(Stored items)

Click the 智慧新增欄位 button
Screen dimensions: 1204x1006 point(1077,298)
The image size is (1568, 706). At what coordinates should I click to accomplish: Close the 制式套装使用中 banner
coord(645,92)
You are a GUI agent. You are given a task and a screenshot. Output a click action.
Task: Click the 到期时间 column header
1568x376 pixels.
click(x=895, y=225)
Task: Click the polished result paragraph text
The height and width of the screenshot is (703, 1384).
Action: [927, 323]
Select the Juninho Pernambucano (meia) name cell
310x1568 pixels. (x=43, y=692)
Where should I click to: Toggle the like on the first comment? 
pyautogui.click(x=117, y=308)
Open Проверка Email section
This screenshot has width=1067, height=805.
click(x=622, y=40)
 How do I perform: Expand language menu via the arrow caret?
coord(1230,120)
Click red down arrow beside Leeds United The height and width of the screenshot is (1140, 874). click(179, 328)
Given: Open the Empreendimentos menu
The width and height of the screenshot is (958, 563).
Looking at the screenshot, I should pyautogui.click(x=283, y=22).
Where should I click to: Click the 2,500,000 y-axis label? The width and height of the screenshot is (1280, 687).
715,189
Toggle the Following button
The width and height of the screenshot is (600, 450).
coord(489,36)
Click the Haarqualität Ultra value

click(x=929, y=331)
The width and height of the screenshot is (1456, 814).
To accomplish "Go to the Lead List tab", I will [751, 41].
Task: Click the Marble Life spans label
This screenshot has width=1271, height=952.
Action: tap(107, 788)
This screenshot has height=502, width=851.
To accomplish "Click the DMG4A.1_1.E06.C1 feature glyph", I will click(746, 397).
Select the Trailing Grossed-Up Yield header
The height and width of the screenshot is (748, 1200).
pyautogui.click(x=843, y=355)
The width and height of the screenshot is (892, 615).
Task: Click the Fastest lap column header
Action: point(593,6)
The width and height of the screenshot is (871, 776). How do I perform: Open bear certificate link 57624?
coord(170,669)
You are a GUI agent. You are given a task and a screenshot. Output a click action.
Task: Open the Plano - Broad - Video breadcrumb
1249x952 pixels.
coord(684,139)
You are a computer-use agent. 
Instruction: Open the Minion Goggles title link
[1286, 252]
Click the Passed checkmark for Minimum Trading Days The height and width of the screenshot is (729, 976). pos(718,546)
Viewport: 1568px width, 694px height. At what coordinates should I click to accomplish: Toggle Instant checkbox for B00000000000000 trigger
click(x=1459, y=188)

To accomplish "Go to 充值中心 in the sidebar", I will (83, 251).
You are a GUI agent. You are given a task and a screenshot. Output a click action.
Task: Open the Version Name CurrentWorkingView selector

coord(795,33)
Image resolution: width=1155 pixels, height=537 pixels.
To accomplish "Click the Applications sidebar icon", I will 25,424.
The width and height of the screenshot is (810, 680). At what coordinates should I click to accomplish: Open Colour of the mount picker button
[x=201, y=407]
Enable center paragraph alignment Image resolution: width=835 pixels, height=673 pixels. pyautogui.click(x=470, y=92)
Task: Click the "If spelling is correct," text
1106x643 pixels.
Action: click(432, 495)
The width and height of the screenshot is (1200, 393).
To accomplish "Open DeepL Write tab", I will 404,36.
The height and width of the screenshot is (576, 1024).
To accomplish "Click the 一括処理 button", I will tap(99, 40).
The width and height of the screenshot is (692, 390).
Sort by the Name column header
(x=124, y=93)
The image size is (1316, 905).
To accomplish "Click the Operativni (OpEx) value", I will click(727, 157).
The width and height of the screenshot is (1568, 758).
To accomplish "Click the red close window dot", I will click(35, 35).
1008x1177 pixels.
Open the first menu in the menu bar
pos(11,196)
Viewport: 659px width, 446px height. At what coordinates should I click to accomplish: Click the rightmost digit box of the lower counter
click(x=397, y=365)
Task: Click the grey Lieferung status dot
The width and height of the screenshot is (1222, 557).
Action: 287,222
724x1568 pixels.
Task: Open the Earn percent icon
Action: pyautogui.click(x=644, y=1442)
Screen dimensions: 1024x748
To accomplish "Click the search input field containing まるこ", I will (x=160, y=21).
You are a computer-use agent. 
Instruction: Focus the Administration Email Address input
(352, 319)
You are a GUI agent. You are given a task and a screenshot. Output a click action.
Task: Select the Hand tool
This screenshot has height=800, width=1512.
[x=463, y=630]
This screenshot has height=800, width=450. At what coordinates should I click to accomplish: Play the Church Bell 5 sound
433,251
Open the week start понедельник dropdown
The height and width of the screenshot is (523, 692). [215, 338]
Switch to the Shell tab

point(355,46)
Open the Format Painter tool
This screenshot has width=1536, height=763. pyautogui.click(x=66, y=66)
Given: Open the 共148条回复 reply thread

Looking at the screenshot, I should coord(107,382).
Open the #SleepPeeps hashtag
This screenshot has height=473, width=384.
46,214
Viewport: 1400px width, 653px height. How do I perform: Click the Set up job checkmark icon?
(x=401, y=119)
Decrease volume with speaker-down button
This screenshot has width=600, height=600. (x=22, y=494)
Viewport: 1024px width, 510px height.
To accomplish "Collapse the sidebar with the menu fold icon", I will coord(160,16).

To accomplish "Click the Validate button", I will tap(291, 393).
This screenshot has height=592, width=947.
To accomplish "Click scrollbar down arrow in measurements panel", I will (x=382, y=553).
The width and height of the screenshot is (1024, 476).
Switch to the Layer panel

ACTIVITY
Retype the portion of the data above that starts on the line with "The width and height of the screenshot is (1568, 758)." and finishes on the line with "Task: Click the grey Lieferung status dot", including both of those lines.

ANSWER AREA
The width and height of the screenshot is (1568, 758).
To accomplish "Click the red close window dot", I will click(35, 35).
1008x1177 pixels.
Open the first menu in the menu bar
pos(11,196)
Viewport: 659px width, 446px height. At what coordinates should I click to accomplish: Click the rightmost digit box of the lower counter
click(x=397, y=365)
Task: Click the grey Lieferung status dot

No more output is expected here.